YOUTH MOVEMENT: One of the Celtics' justifications for trading away Jordan Crawford and MarShon Brooks was to open up additional playing time for undrafted rookie Phil Pressey, who has emerged as a sure-handed backup point guard who is taking full advantage of an uptick in minutes. With Boston naturally enduring struggles this season, there will come a time (post trade deadline?) when it should ponder if the team is better giving increased minutes/roles to rookie big men Kelly Olynyk and Vitor Faverani. Eventually, does it make more sense for Olynyk to be a starting big alongside second-year big man Jared Sullinger, if Olynyk is more likely to be a fixture of the future than, say, Brandon Bass? Of course, Olynyk needs to be more aggressive himself and not pass up open looks. Stevens noted after Tuesday's loss how well Chris Johnson, now on his second 10-day contract, is playing. The Celtics certainly would benefit from trying to develop Johnson if he's a guy they desire to keep on the roster the rest of the season (and beyond) even if it comes at the expense of minutes from a veteran player.
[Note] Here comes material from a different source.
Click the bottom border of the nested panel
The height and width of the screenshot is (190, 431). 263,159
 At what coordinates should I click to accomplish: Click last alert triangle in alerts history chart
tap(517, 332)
GET HEALTHY: Stevens noted last week that injuries haven't helped the Celtics' cause lately. Avery Bradley's void is obvious because he's one of the few willing to fire away; fill-in Gerald Wallace has been one of the more reluctant shooters on the team this season. When Rondo is healthy and Bradley is back, there's a much different look and feel to Boston's backcourt. Jerryd Bayless's return on Tuesday should help bring some consistency to bench rotations.
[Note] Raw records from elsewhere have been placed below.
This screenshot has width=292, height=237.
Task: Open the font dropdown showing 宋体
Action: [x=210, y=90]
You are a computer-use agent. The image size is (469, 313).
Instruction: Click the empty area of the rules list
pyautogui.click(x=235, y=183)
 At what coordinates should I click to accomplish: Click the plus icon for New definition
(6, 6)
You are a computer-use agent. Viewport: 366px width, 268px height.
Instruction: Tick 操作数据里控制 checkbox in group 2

BUYING INTO THE SYSTEM: Losing games isn't the end of the world when you're lottery bound, but Stevens needs to lean on the guys who are willing to buy into his defense-first system, players who understand the defensive DNA he's trying to inject and establish as the foundation of how this team will play. The Celtics' defense looked lost and completely disjointed on Tuesday. Even when it has struggled this season, Boston has managed to hang around games in large part because of its defense and Stevens needs to steer his team back on track on that end. The Celtics showed the potential to be a top-10 defense earlier this season and players who will be around into the future need to invest themselves in making defense the trademark of this young team.
Here's the good news for Stevens: There are only eight games remaining until the trade deadline, when the roster for the remainder of the season will become a bit more certain. There's also potential for this team to be in a better place health-wise by that point (Rondo with more time to shake rust; Bradley working his way back). The important part for fans to keep in mind throughout this season is, when watching these games, ask yourself, "Did the team make progress? Did it build toward the future?"
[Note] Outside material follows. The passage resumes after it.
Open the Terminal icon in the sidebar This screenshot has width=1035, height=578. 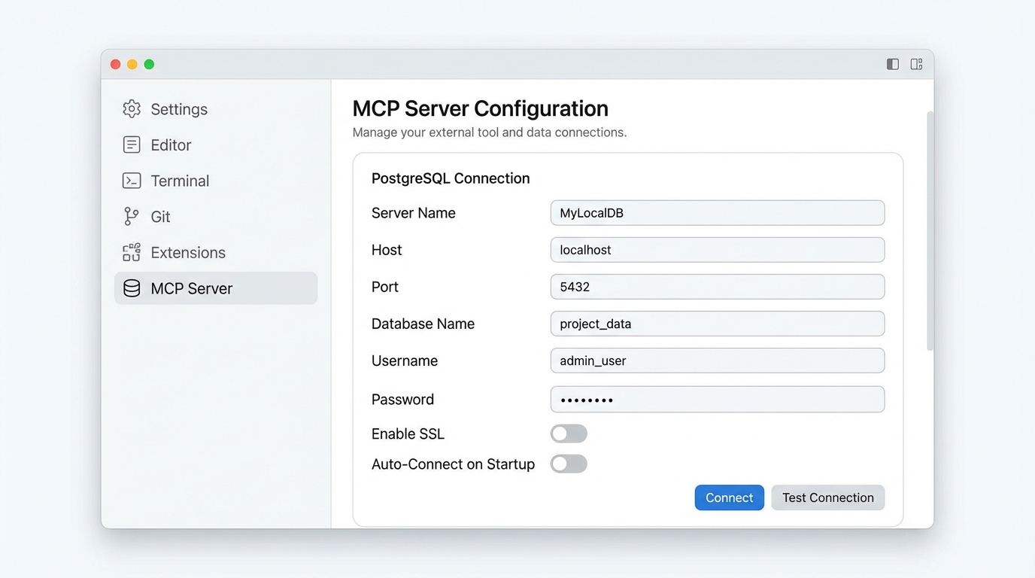(131, 181)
Tuesday night was a resounding, "No," but there have been very few nights when the team has made virtually no tangible progress. You can make the case that there are positives you can pluck from the Knicks' loss, including more floor time for Rondo and Johnson's quality effort; even the loss isn't necessarily a bad thing.
Ultimately, it comes down to effort. All fans want to see is a team competing hard and trying to do all the right things while trying to achieve progress. That didn't happen Tuesday; Wednesday's a new game.